John Baez (Oct 24 2022 at 22:49):

Btw, notice that a relation between finite sets $S$ and $T$ is the same as an $R$ -module homomorphism between $FS$ and $FT$ , where $R$ is the 2-element rig $\{F,T\}$ and $F$ is the free $R$ -module functor.

Jean-Baptiste Vienney (Oct 24 2022 at 22:54):

I wasn't sure if $Rel$ has the IBN finally, I was thinking to $Set$ . But so it must work because $\{F,T\}$ is commutative

Jean-Baptiste Vienney (Oct 24 2022 at 22:55):

I'm not sure what it is an iso in $Rel$ . And the biproducts are different also. Oh sorry there isn't biproducts in $Set$

Jean-Baptiste Vienney (Oct 24 2022 at 22:59):

Oh okay, isos in $Rel$ are just bijections so the IBN is just the number of elements of the set

Martti Karvonen (Oct 25 2022 at 02:25):

I wonder how this works for infinite-dimensional (semi)modules over (semi)rings. If a $R$ -module $M$ is free over an infinite set $X$ with $\left\vert X\right\vert>\left\vert R\right\vert$ , then the size of a basis of $M$ is unique by cardinality reasons. However, I don't know what could happen when $\left\vert X\right\vert\leq \left\vert R\right\vert$ . Is asking for uniqueness of size of basis in this case a stronger property than just the invariant basis number property?

Oscar Cunningham (Oct 25 2022 at 10:19):

The definition of adjunction in terms of universal morphisms (https://en.wikipedia.org/wiki/Adjoint_functors#Definition_via_universal_morphisms) works objectwise. So you can say what it means to have a basis even if you don't have an actual adjoint to the forgetful functor. Given a monoidal category $\mathcal{C}$ and an object $C\in\mathcal{C}$ a basis of $C$ is a set $X$ and a function $e:X\to\mathcal{C}(1,C)$ such that for any $D\in\mathcal{C}$ and any morphism $f:X\to\mathcal{C}(1,D)$ there exists a unique morphism $g:C\to D$ such that $f = \mathcal{C}(1,g)\circ e$ .

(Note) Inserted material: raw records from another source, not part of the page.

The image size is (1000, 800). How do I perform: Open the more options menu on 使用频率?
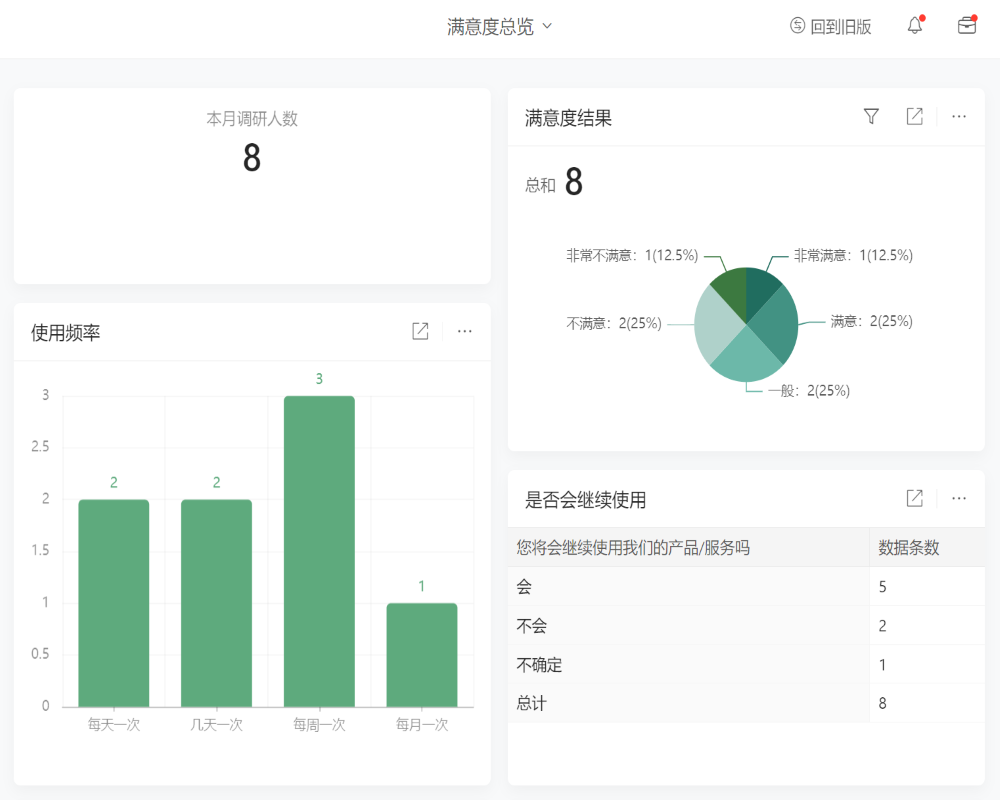[x=464, y=331]
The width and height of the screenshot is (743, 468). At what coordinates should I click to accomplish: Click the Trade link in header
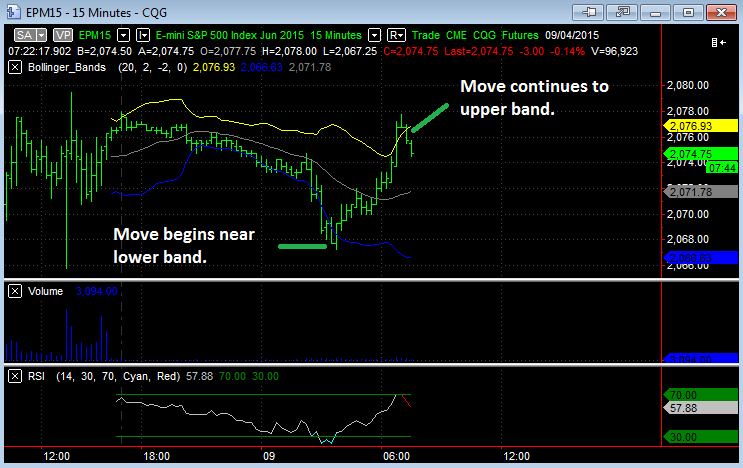(x=426, y=35)
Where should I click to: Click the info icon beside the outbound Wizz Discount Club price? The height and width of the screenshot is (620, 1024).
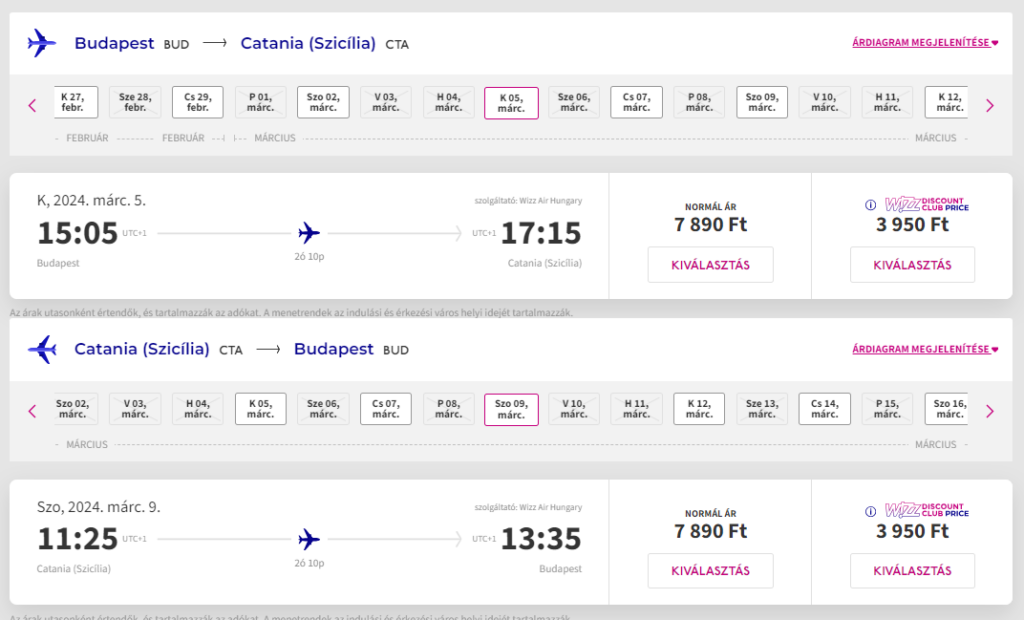click(x=871, y=205)
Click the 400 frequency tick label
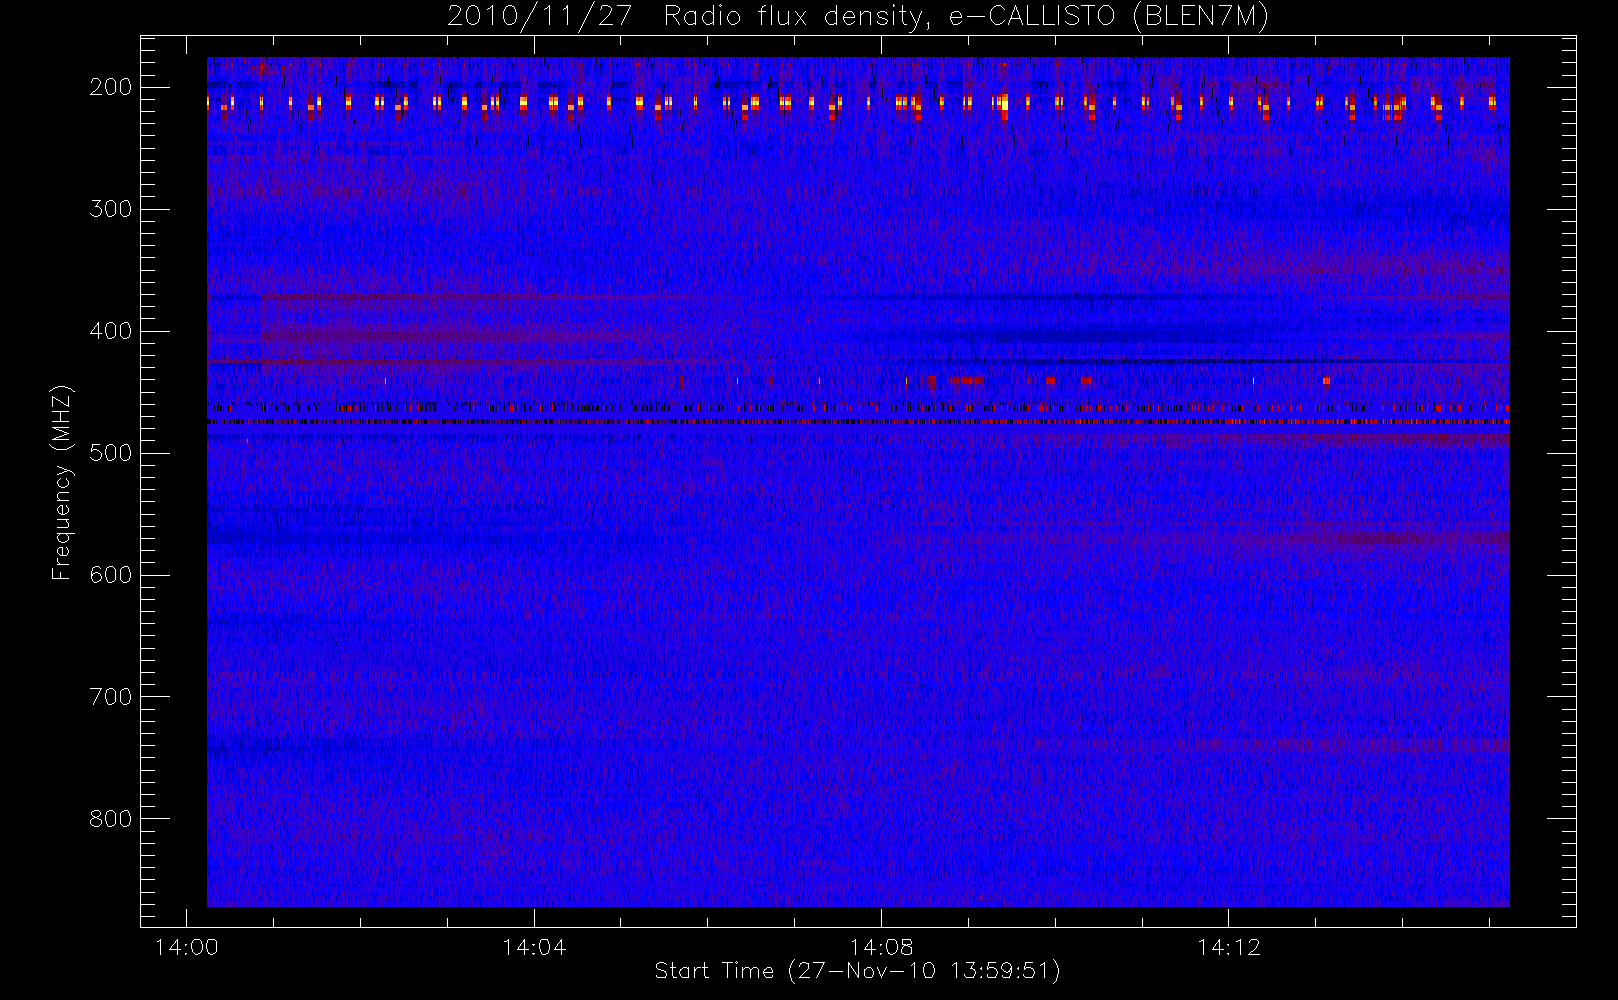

Oscar Cunningham (Oct 25 2022 at 10:59):

Oh, which is what Jean-Baptiste said in the first place.

John Baez (Oct 25 2022 at 11:31):

That sounds like a tricky question that people may have thought about for rings, since people have studied lots of subtle questions for modules of rings.

Jean-Baptiste Vienney (Oct 25 2022 at 12:31):

It works a little bit for a basis of a topological space but that's not very satisfying. Consider the category of open sets of a topological space $X$ where morphisms $U \rightarrow V$ are inclusions. A family $(U_{i})_{I \in I}$ of open sets is a basis of $X$ iff for every open set $V$ , $\exists J \subseteq I$ and morphisms $(U_{j} \rightarrow V)_{j \in J}$ which form a basis of $V$ in the categorical sense ie. for every family $(U_{j} \rightarrow W)_{j \in J}$ , there exists $V \rightarrow W$ (such that $U_{j} \rightarrow V \rightarrow W = U_{j} \rightarrow W$ but that's automatic).